As it has for the whole of aviation, coronavirus has set everything back, and Colbert, one of the highest-profile black business leaders in the USA, acknowledges that steering through a “complex crisis” that is “having an effect on every aspect of the industry” will not be easy. Adding to his worries, the 737 remains non-operational and the Embraer marriage is off. “It will take years to recover,” Colbert says of the impact of Covid-19. “But right now we are making sure we are delivering the solutions our customers need to get through the crisis.”
A 2017 restructure saw Boeing, which has a major presence at FIA Connect, split into three divisions: BGS, Commercial Airplanes and Defense, Space & Security. BGS, says Colbert, “created an opportunity to really bring value to our customers through the lifecycle of their products by offering unmatched innovation and services”. The goal has been to “build solutions” for commercial and government customers that “drive down lifecycle costs”. BGS, he adds, “brings together folks who are really focused on lifecycle beyond the sale of the product”.
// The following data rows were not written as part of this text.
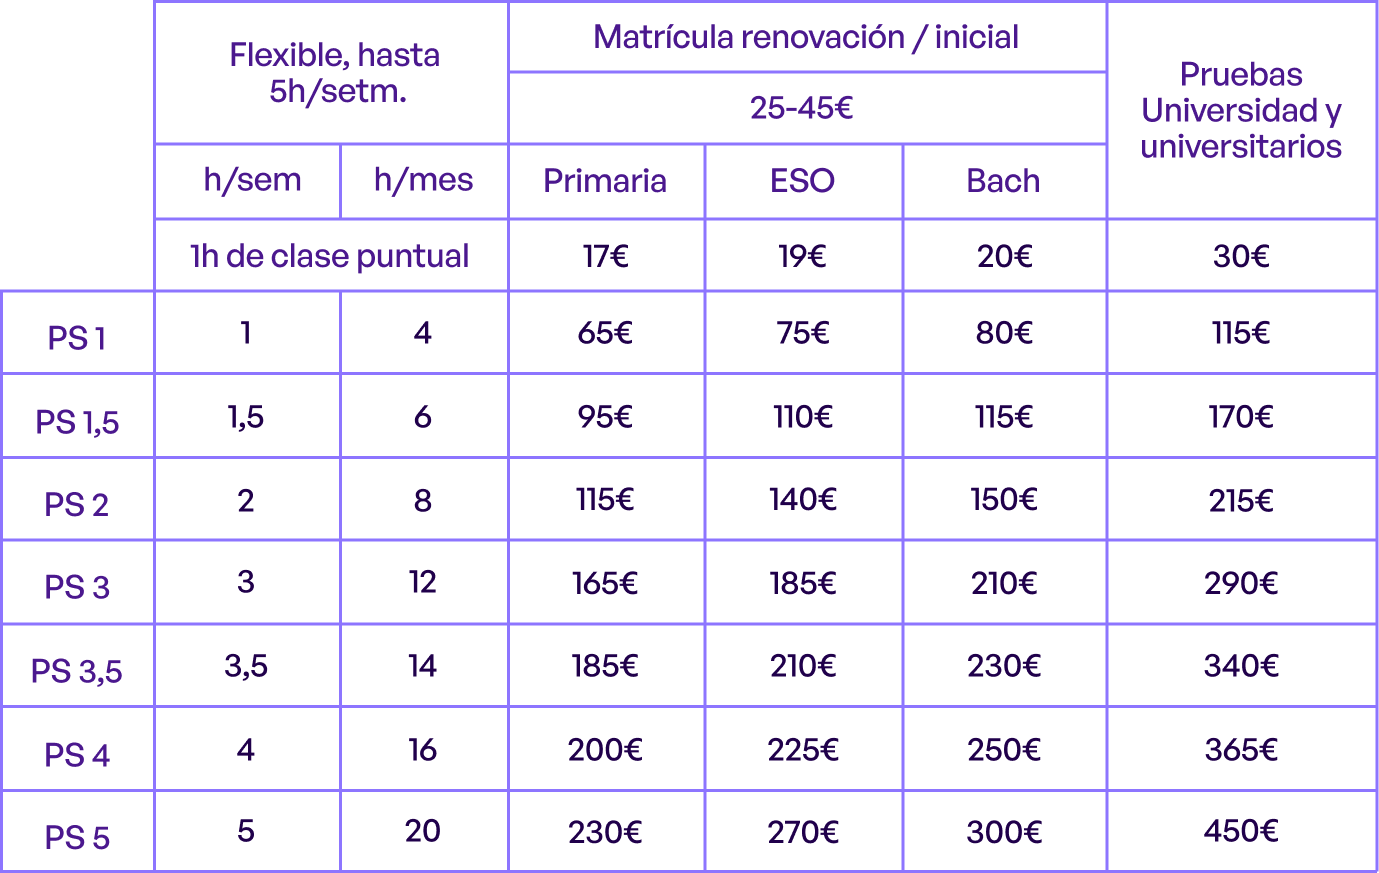
Task: Click the h/mes column header
Action: (424, 181)
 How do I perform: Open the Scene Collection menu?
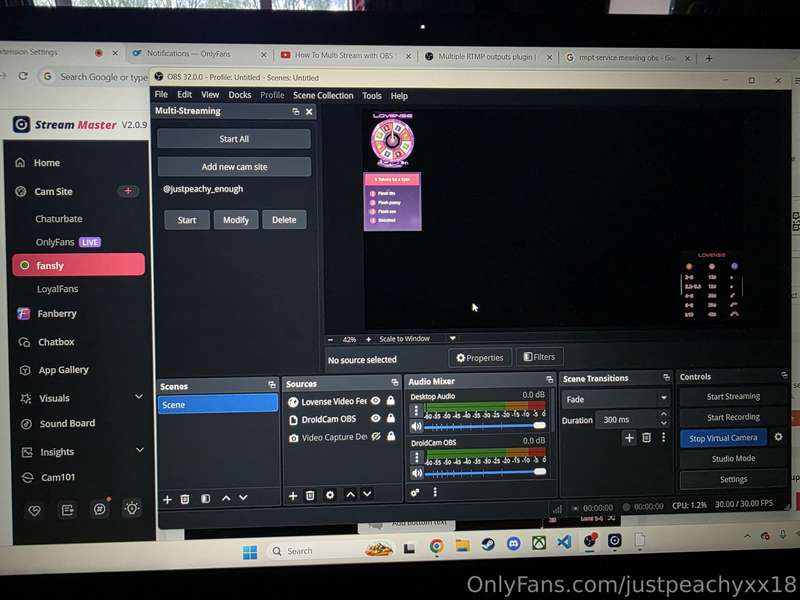pos(322,96)
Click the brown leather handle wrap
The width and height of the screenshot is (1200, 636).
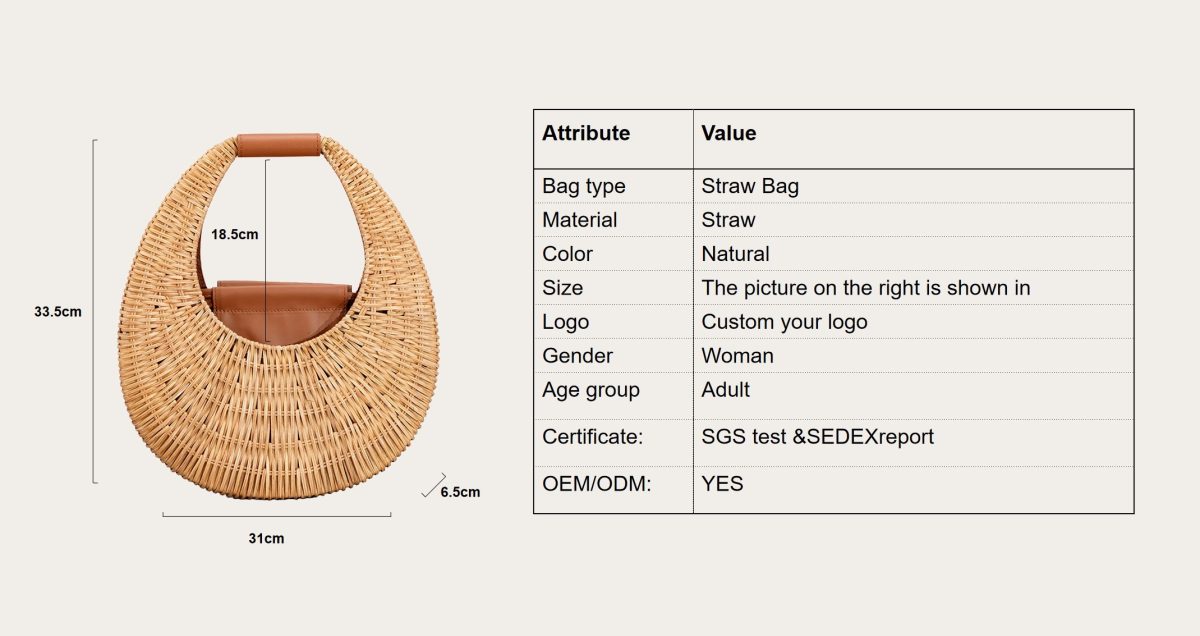pyautogui.click(x=279, y=145)
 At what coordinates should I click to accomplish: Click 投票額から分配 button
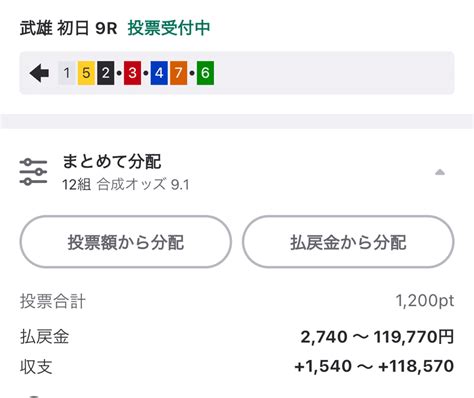click(x=126, y=242)
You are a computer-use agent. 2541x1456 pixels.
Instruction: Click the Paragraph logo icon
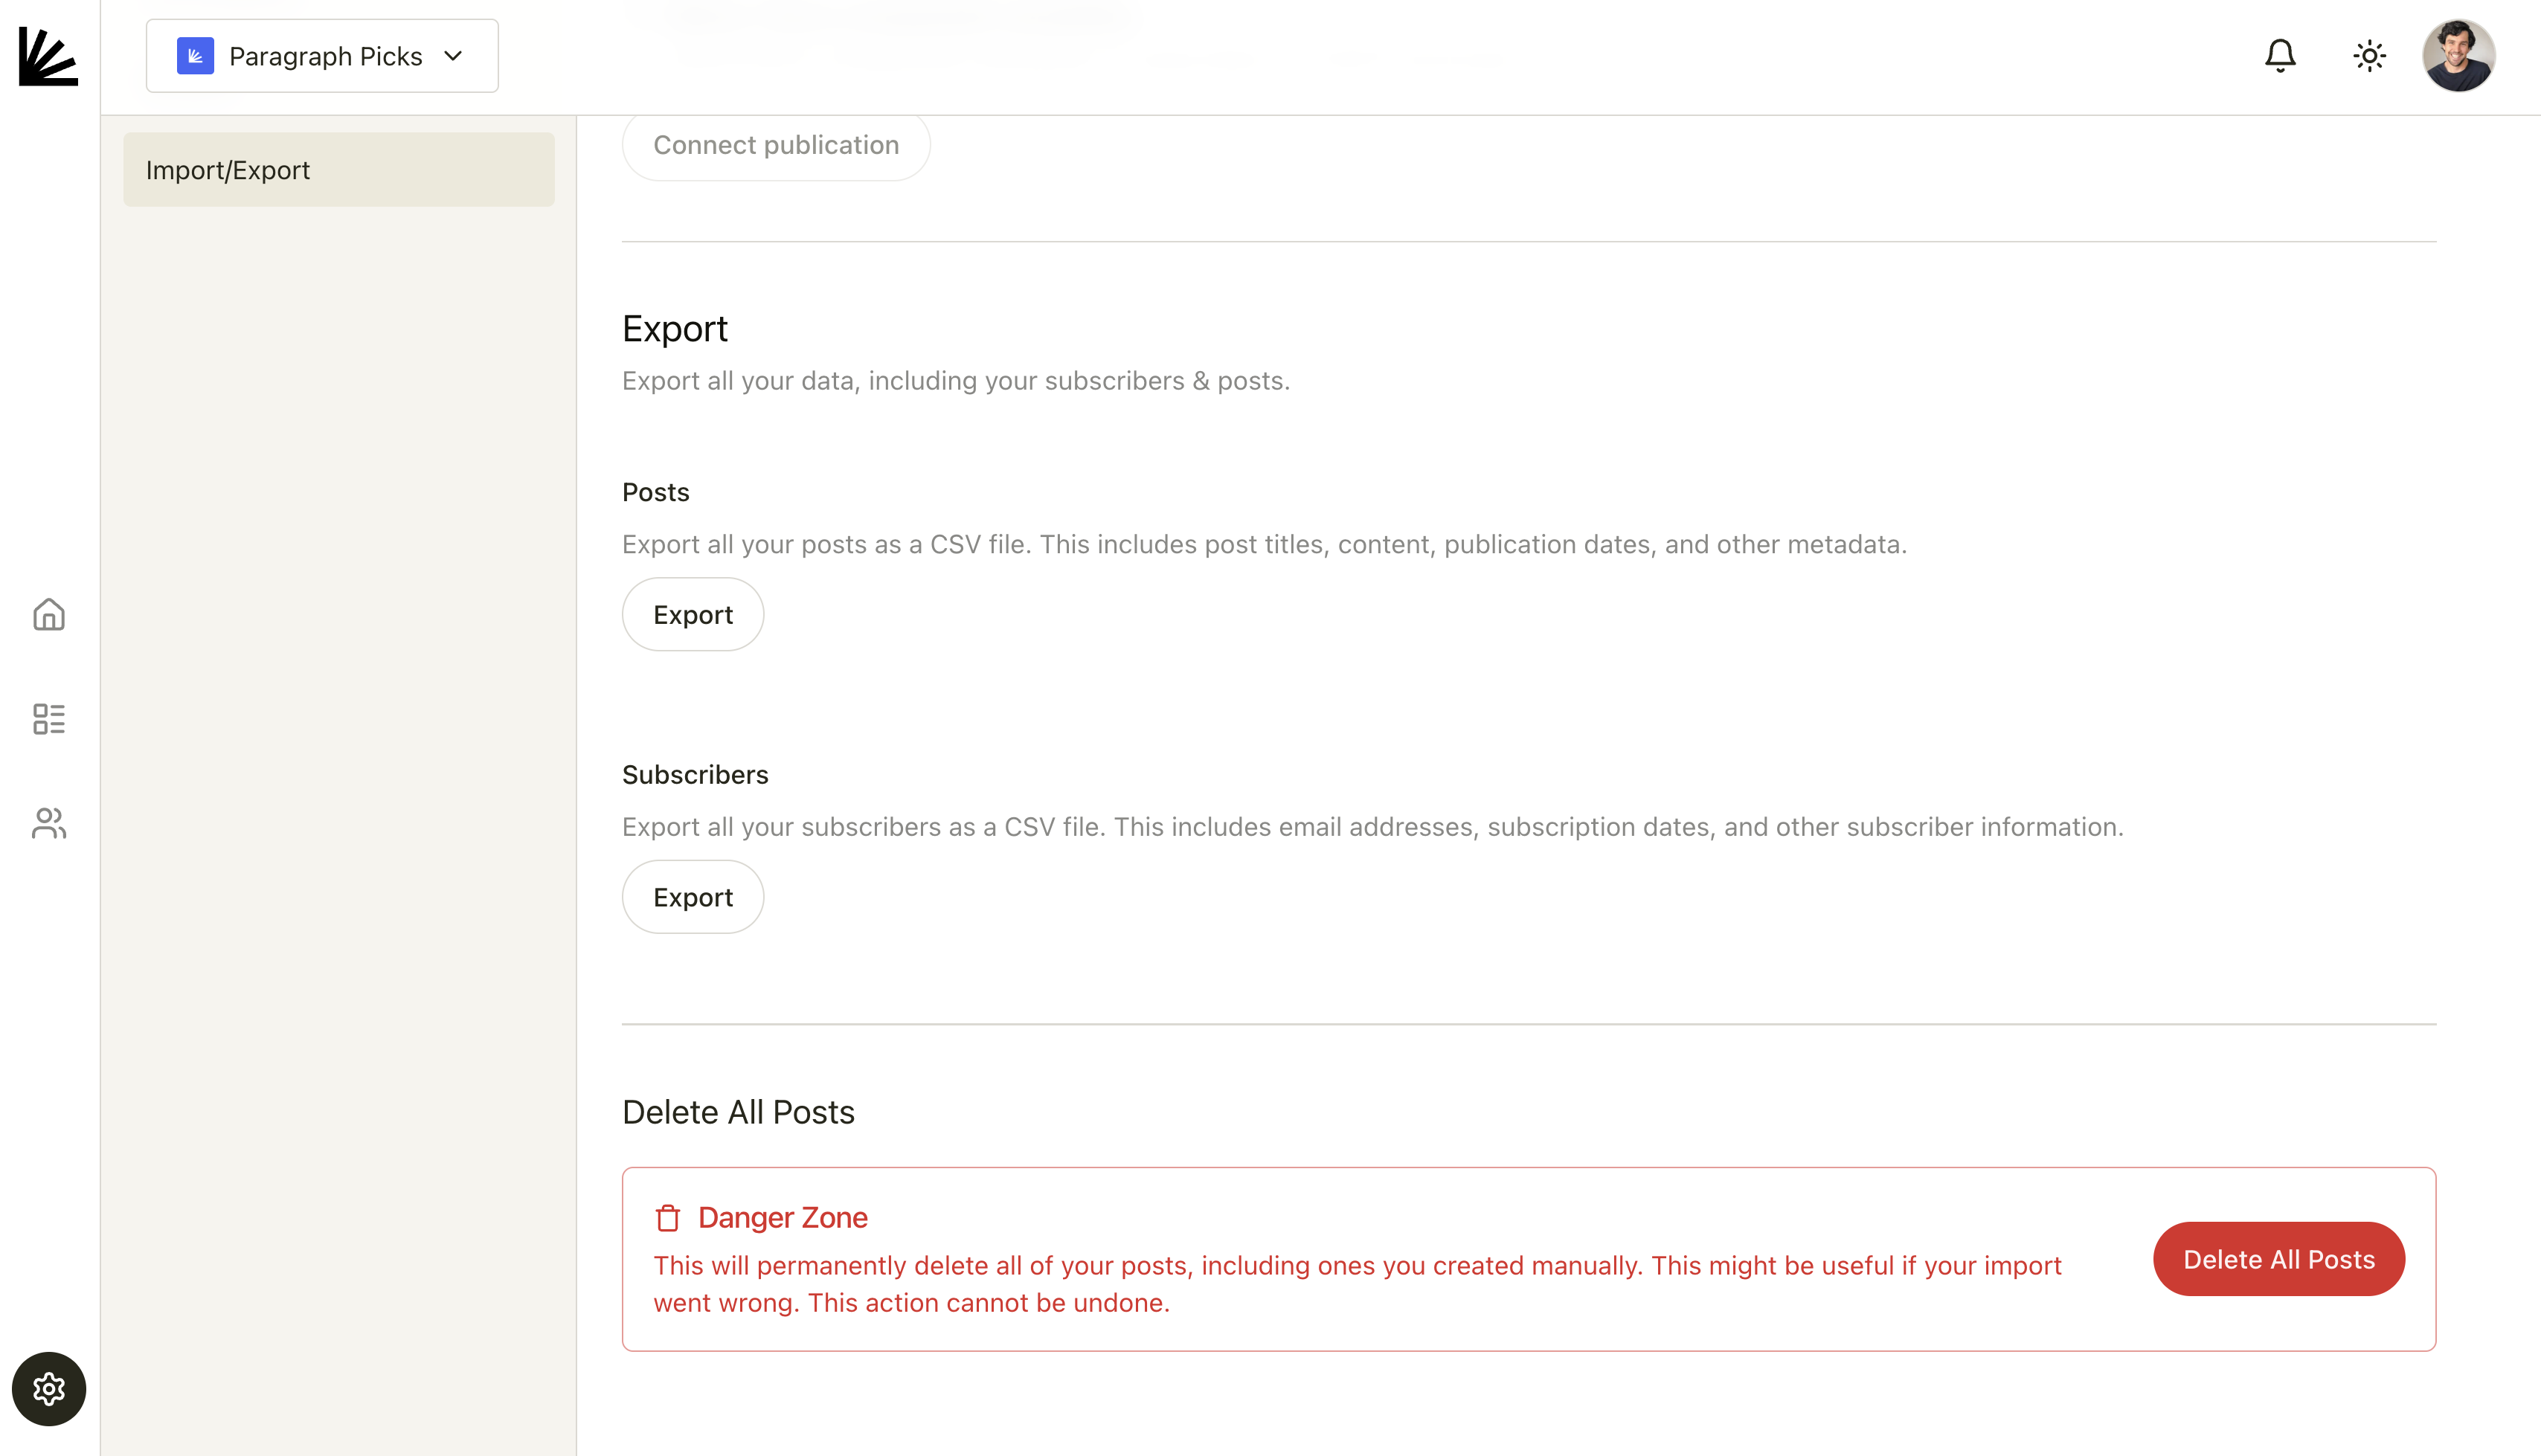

Colbert says that his division has “made a ton of progress on the digital front” with a suite of products ranging from fleet scheduling and flight planning – including through its Jeppesen brand – to predictive maintenance software and parts management. During the pandemic, much of the focus has shifted to “helping to keep our customers running”, says Colbert. During the early stages of lockdown, technology allowed Boeing engineers in Russia, Ukraine and the USA to collaborate virtually with an MRO team in China to complete an interior modification on an All Nippon Airways 777, he says.
Before becoming CIO, Colbert led Boeing’s information technology infrastructure organisation, and prior to that held senior IT roles with Citigroup and Ford. “Bringing that expertise to Global Services has been really exciting,” he says. Tapping the potential of big data has been an obsession and aviation is only just embarking on the journey, he believes. “The industry is making good progress, but there is so much data that has the opportunity to be leveraged,” he says. “We are still learning and innovating, and the real goal is to build analytics that we can apply to our customers’ problems.”
The coronavirus crisis is driving the need for more adoption of data products, he says, as airlines have to make massive and rapid changes to fleets, scheduling and networks. When it comes to the more philosophical question of who owns the data, Colbert insists that, as with other industries, “there is a level of sharing that is absolutely good, especially when it comes to safety”. While everyone has data “that we see as our IP [intellectual property], for the entire system to really get to higher levels of maturity, there will have to be more open source platforms”, he says.
One concern that has been expressed about the push by Boeing and other big manufacturers to increase their influence in the aftermarket has been that it erodes competition, because it compels the purchaser of an aircraft to buy services from the factory, in the way iPhone users rely on Apple. However, Colbert insists this is exaggerated. “From my perspective, the word control is overused. It is not about control. It’s about serving the customer well, and supporting their goals,” he says. “It’s really about taking our customers to the next level.”